13-634298
Defendants Christopher Ayayo and Deborah Young’s motion for attorneys’ fees and costs in the amount of $9,919 against Glenn Rosen is continued to April 29, 2014 @ 1:30 p.m.
Defendants are to file no later than April 11, 2014. A supplemental brief addressing the whether and how the court can hear a motion for, and grant, an award of fees against a deceased plaintiff where no representative or successor in interest has been substituted in.
Moving parties seek an award of fees against Glenn Rosen. But he is dead and no one has been substituted in to defend his or his estate’s interests. Moving parties successfully opposed Peggy Rosen’s attempt to be substituted in for Glenn Rosen.
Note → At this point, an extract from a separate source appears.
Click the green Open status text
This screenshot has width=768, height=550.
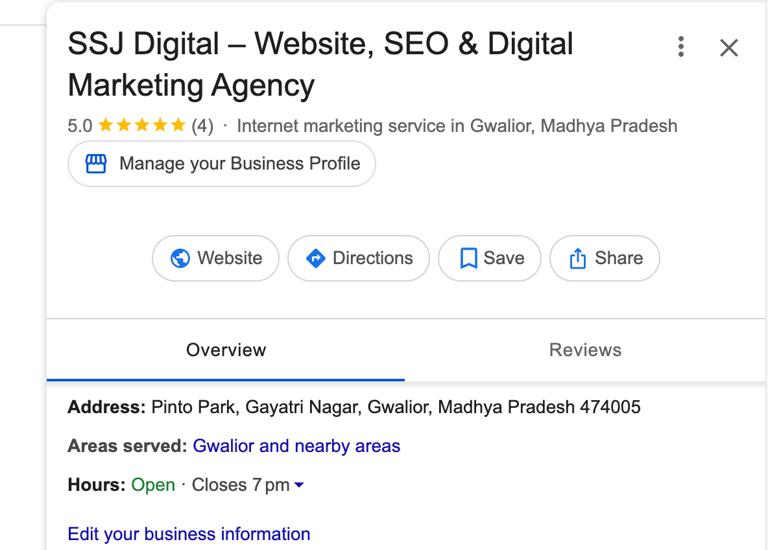point(153,485)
There is no one to effectively give notice of the pending motion to and no one to respond.
Thus far, the Court has not discovered a clear answer as to how this matter should proceed. But it seems unlikely that an award against a deceased party can be litigated and entered against him in his absence and without notice to or participation by anyone with standing to protect his or his estate’s interests. In any adversarial proceeding, notice to the party subject to an order or judgment is a basic due process requirement.
According to a treatise, “[s]ubject to Prob.C. 9000 et seq. governing creditor claims in the administration of estates (14 Summary (10th), Wills and Probate, Section 612 et seq.), a cause of action that survives may be asserted against the decedent’s personal representative or, to the extent provided by statute, against the decedent’s successor in interest. (C.C.P. 377.40.) These statutes apply retroactively. (Parsons v. Tickner (1995) 31 C.A.4th 1513, 1523, 37 C.R.2d 810.) (14 Summary (10th), Wills and Probate,Section 518 et seq.).” B. Witkin, Cal. Proc. (5th ed. 2008), Actions Section 15.
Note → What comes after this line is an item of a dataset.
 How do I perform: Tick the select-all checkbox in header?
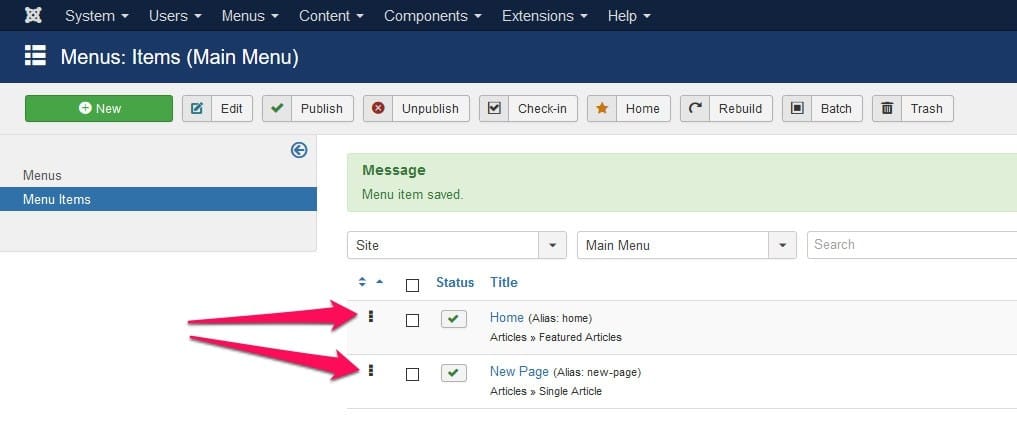(413, 285)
The fact that the court entered an order granting the anti-SLAPP motion and dismissing the action after Glenn Rosen’s death does not answer the question of whether the court may hear the fee motion. The anti-SLAPP motion had been fully briefed. Where the argument and evidence is fully submitted at the time of the defendant’s death, the court may enter judgment. Code Civ. Proc. Section 669; Leavitt v. Gibson (1935) 3 Cal. 2d 90, 107; Wells v. Coca Cola Bottling Co. of Fresno (1956) 140 Cal. App. 2d 218, 221; However, the case of Williamson v. Plant Insulation Co. (1994) 23 Cal. App. 4th 1406, 1415, 1416 (personal injury action, in which plaintiff died during trial, was not ready for rendition where evidentiary stage of trial had not been completed, jury had not been instructed, attorneys had not presented summations, and there had been no verdict on which judgment could be rendered).
Because of the court’s concern about whether it can and should proceed, on a motion seeking substantive relief against Glenn Rosen, after his death and in the absence of any representative, the court will continue the hearing for a month and ask the moving parties to brief the issue.